When he got to the operating room, he found McFadden's toe was barely attached..

Hours later, the toe was reattached. McFadden was sent home the next day to wait and see, and it didn't take but a few days to see Vander Schilden had saved the toe and McFadden's football career.

McFadden always has been a tough, fearless running back, and while this isn't a column about the toughest Razorbacks of all time, his toughness reminded me of the pound-for-pound most physical athlete ever seen wearing a Razorbacks uniform.

Basketball player Alvin Robertson was physically gifted and unafraid. A Golden Gloves boxer before college, Robertson was as mentally tough as he was physically. He actually considered professional boxing before settling on basketball.

In 1984, the Razorbacks basketball team was practicing for a trip to Japan before a six-country tournament.
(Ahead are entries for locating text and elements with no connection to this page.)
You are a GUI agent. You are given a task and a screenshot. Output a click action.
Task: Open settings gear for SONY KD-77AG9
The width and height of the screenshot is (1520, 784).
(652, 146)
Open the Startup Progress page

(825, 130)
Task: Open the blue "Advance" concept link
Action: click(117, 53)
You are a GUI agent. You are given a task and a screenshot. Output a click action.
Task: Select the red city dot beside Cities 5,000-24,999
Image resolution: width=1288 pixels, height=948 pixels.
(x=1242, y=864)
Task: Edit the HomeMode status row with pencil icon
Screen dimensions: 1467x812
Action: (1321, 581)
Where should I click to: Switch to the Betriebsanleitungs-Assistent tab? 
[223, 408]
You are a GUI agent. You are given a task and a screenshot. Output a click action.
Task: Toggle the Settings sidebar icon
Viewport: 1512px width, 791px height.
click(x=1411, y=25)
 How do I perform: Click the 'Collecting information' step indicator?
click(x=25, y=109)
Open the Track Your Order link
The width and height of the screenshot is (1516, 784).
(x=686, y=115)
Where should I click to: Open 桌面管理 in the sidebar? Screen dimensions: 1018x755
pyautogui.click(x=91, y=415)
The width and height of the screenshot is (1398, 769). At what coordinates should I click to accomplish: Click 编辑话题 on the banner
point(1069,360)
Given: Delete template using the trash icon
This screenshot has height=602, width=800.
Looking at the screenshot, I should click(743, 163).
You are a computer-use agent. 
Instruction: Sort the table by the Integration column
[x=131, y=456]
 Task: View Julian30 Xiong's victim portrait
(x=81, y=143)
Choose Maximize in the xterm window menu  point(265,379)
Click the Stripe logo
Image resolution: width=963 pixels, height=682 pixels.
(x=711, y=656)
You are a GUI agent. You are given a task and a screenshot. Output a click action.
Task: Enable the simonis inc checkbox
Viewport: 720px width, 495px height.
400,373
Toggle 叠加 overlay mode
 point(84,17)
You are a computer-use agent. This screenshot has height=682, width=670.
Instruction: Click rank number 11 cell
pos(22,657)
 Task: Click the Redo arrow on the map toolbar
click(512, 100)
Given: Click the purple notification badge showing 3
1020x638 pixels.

William Mills blindsided a skinny freshman with a haymaker. It was totally uncalled for and Robertson, who was always a defender of the underdog, got to Mills steps ahead of Joe Kleine. Eddie Sutton's voice stopped the action, and he ordered Mills and Robertson to run the steep stairs to the top of Barnhill Arena five times.

Story goes that when Mills got to the top on the final trip, he found Robertson waiting on him to finish the fight. There was no fight left in Mills.

Robertson, 6-3, 210, and Kleine, 6-11, 290, started playfully wrestling once. Next thing Kleine knew, he was in the pool and not happy about it. He climbed out and wanted to wrestle again, but seconds later he was cooling off in the pool.

They remained great friends and played on the 1984 Gold Medal Olympic basketball team.

Once, in the NBA, Robertson ticked off one of his teammates, and the teammate pulled a knife on him. Robertson took it away from him and for weeks after taunted him in the locker room.

Maybe to some Robertson wasn't the toughest player, but they were never guarded by him -- he was nicknamed "Doggy' for his defense -- or saw him close-up.

McFadden is tough, too.

Despite a bunch of injuries, he has played most of eight seasons in the NFL, rushed for 5,336 yards and 28 touchdowns, and he's also caught 251 passes for another 2,097 yards and 5 touchdowns.

He had been splitting snaps with rookie running back Ezekiel Elliott until the broken elbow.

McFadden, the two-time runner-up for the Heisman Trophy, will be back in a Cowboys uniform, and it will probably be sooner than later.